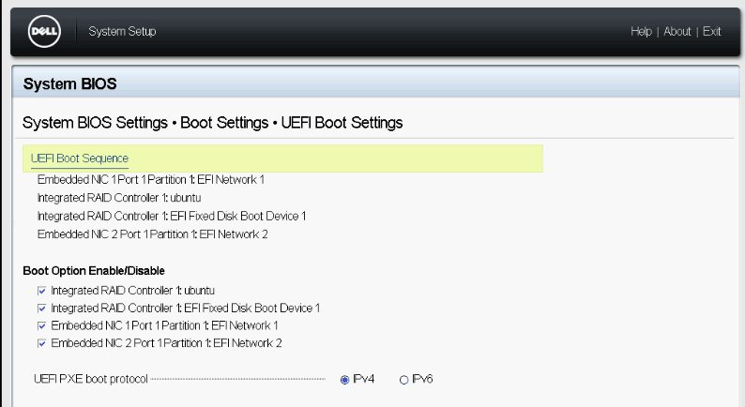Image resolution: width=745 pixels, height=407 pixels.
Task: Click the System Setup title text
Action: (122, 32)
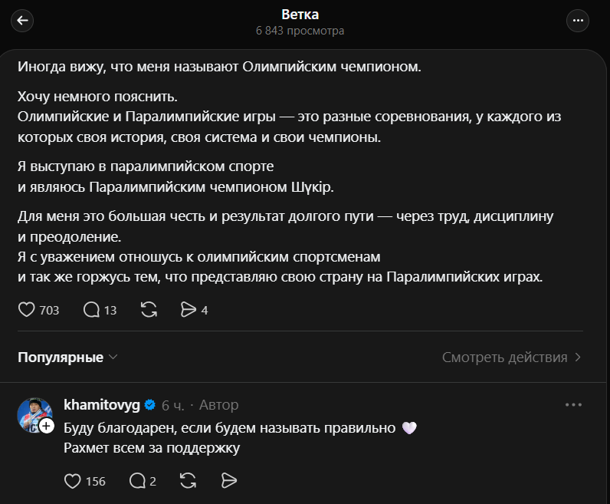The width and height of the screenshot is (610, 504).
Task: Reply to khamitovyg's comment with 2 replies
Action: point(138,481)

---

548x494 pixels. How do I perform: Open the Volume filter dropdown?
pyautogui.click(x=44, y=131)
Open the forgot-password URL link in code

* * *

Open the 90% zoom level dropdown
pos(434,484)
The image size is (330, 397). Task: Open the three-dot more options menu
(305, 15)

• **EXERCISE GOAL**:
Look above for the line containing "548x494 pixels. How". Output from there through the line containing "Open the forgot-password URL link in code", exactly and inclusively.

• **OUTPUT**:
548x494 pixels. How do I perform: Open the Volume filter dropdown?
pyautogui.click(x=44, y=131)
Open the forgot-password URL link in code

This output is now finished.